Amy Hazlewood, Parliamentary Engagement Assistant

15 Apr 2013

This Bill introduces measures aiming to:

  • Legislate for the establishment of the UK Green Investment Bank, and ensure its independence;
  • Make changes to the employment tribunal process and to promote settlement agreements;
  • Establish and make provisions about the Competition and Markets Authority and to abolish the Competition Commission and the
  • Office of Fair Trading;
  • Reduction legislative burdens, and;
  • Strengthen the framework for setting directors’ pay by introducing binding votes.

The main purpose of the Bill is to encourage long-term growth and simplify regulation by strengthening the business environment, reducing regulatory burdens and improving business and consumer confidence. It also includes provisions to reduce inspection burdens on business, strengthen the legal framework for sunset clauses and to repeal legislation.
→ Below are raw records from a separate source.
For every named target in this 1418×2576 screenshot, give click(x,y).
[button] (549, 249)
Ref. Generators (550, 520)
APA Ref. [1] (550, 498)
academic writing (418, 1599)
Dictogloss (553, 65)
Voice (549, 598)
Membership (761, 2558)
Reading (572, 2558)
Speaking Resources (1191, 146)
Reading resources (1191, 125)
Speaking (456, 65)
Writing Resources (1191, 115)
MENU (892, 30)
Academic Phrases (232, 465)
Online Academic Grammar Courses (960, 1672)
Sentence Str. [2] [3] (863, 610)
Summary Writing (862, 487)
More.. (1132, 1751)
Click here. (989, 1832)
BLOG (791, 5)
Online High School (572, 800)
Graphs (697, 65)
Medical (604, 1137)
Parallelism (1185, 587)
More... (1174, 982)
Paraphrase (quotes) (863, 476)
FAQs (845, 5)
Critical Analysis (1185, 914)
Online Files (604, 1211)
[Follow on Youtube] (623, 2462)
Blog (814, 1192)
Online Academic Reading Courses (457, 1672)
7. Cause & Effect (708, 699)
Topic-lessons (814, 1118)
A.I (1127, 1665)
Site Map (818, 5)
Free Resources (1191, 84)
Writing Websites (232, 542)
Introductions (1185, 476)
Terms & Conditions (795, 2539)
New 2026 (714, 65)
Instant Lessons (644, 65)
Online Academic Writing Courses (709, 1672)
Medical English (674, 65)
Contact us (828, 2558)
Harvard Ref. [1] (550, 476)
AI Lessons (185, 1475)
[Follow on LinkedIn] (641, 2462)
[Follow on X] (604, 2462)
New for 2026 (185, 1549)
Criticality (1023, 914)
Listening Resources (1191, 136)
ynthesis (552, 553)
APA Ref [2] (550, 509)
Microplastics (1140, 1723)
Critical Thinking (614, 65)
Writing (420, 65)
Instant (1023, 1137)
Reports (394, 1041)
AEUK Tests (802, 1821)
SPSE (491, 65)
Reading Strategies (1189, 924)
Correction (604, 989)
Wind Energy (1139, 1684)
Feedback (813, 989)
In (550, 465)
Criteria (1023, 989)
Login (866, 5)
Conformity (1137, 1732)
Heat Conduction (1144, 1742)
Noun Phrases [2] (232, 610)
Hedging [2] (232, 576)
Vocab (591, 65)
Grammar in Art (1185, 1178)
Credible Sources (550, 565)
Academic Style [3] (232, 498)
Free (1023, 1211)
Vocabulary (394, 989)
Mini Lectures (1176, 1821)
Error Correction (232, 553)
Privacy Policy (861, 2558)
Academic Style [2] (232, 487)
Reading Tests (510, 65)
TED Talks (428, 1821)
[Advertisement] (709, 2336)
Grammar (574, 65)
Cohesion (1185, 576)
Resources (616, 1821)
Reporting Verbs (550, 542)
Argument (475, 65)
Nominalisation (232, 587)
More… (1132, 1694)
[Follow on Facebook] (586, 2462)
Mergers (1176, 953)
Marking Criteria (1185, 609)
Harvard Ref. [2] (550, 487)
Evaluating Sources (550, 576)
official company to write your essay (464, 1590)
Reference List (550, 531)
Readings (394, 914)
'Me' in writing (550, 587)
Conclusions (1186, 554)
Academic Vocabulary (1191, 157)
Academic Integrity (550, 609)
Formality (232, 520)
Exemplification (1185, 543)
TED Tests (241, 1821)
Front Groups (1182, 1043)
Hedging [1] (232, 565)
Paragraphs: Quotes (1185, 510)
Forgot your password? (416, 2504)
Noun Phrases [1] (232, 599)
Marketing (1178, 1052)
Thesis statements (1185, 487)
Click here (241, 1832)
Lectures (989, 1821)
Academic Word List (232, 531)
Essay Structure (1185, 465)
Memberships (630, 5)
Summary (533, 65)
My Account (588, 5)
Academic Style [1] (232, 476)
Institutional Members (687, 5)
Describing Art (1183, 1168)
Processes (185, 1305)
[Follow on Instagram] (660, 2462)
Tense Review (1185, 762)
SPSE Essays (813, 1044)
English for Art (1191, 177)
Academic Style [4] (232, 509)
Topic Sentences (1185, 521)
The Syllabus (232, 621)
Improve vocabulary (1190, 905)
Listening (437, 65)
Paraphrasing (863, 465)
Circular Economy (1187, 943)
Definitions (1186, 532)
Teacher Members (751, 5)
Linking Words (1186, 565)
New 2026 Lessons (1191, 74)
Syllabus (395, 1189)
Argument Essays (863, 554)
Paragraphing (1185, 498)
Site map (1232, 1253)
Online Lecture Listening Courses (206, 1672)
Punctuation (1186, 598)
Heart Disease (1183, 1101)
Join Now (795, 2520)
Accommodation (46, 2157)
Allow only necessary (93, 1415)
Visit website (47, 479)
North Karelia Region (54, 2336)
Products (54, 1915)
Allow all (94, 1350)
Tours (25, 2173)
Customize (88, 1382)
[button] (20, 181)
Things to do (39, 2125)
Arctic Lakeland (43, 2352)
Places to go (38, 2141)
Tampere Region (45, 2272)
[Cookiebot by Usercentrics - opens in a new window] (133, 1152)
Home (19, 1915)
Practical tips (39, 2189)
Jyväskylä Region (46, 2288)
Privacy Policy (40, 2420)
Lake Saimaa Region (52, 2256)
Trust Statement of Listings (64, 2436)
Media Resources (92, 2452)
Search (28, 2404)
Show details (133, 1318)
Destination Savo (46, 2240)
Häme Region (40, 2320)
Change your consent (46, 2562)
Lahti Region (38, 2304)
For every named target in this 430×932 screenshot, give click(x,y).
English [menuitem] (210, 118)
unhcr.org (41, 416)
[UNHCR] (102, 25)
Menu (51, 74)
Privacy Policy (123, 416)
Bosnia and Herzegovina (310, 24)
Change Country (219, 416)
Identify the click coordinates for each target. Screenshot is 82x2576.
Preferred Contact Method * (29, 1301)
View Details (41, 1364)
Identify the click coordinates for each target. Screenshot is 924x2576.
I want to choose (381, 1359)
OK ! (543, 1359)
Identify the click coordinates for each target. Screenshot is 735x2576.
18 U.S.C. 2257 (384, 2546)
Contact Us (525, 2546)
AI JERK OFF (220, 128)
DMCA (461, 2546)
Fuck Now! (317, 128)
Since entering the House of Lords on 18th October, much debate has centred on health and safety regulations regarding clause 62.  Broadly this clause redresses the employer’s civil liability in cases when an employer has done everything in its power to avoid accident or injury.  The inclusion of this clause stems from Professor Löfstedt’s independent review of health and safety in 2011. This identified the potential unfairness that arises where health and safety regulations impose a strict liability on employers, and recommended that these regulatory provisions should be reviewed. In response the government agreed to look at ways to redress the balance, in particular by preventing civil liability from attaching to a breach of such provisions.

The debate on clause 62 came to a head on 6th March when an amendment to the Bill effectively removed this proposal from the legislation. The amendment narrowly won the vote resulting in a government defeat.  The government may attempt to restore clause 62 to its original form which would lead to a 'ping pong' between the two Houses until an agreed decision can be made.

Business will be disappointed that the removal of the strict liability currently attached to certain health and safety regulations has been delayed. The threat of being found liable for a health and safety claim is undoubtedly a deterrent to business growth. We urge Parliament to pass this important proposal as soon as possible.